### What to produce
Rewrite the items from the line containing "At what coordinates" down through the line containing "tap(896, 354)", swapping "Schedule B" for "Schedule C" and leaving everything else untouched. Omit the pictures from your output.
── Material to process
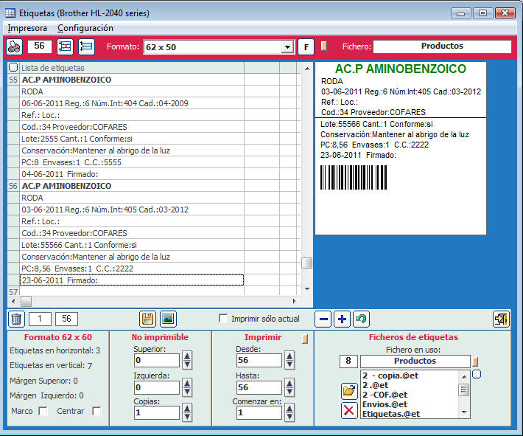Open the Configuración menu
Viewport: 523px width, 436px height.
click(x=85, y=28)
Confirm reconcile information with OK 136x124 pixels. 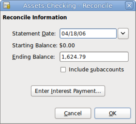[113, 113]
────
── Material to process
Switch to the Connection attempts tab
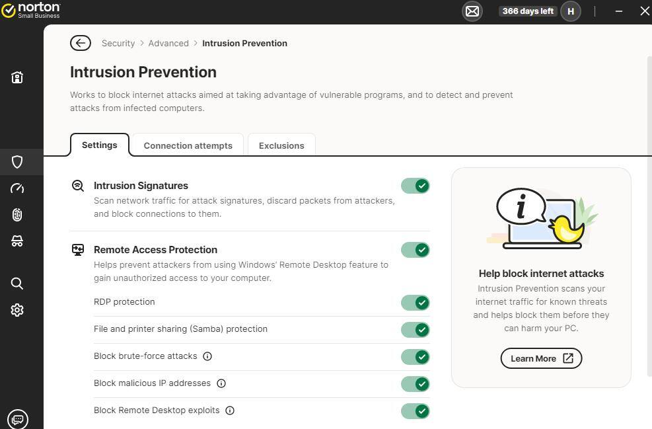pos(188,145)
────
── Material to process
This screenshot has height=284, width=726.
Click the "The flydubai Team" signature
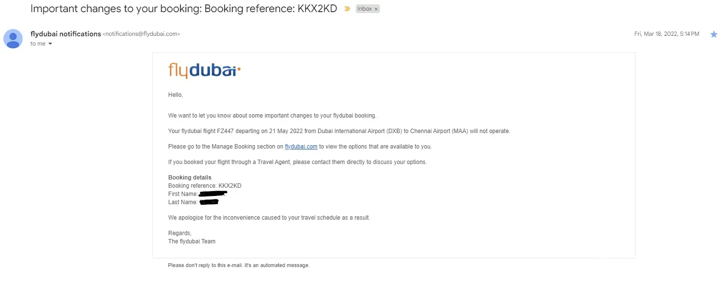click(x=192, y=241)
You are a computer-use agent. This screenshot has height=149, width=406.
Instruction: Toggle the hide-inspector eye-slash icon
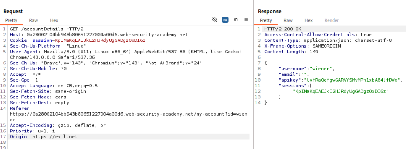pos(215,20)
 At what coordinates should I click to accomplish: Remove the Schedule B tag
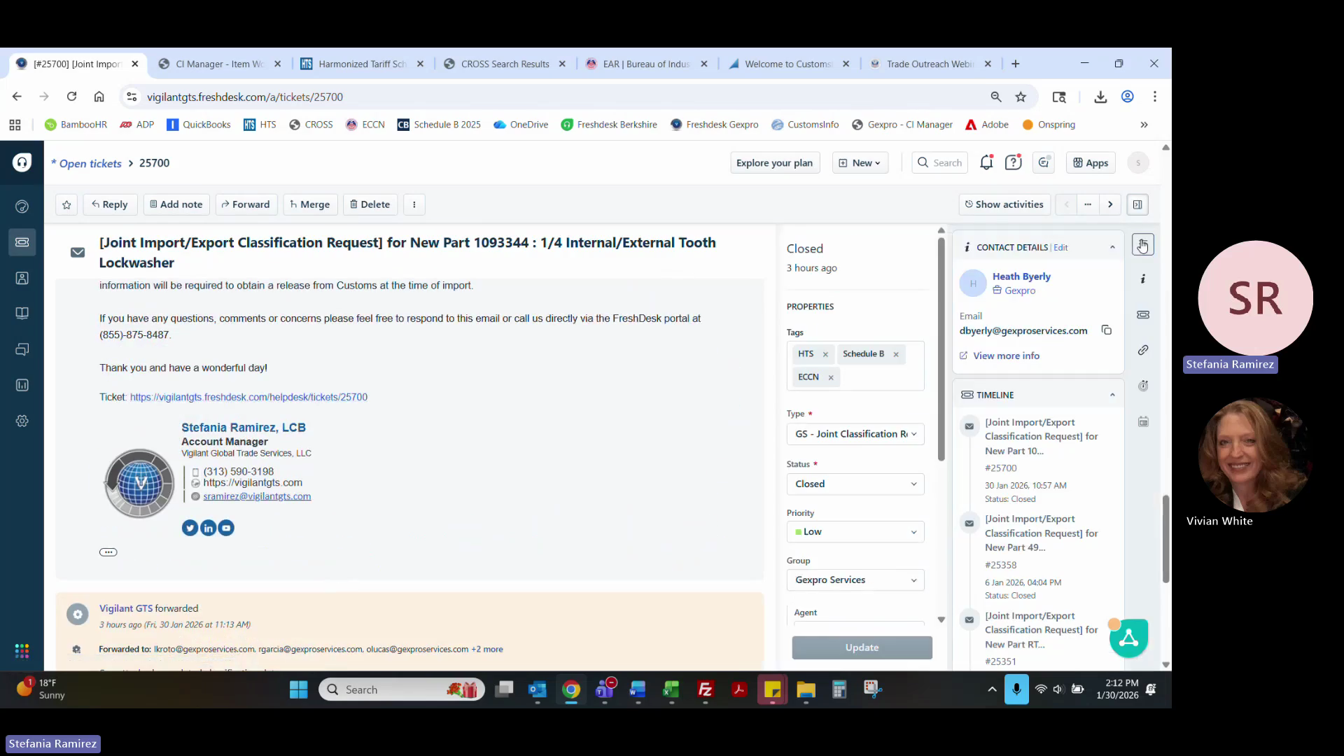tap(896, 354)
────
### Result below
 At what coordinates should I click to accomplish: Remove the Schedule C tag
tap(896, 354)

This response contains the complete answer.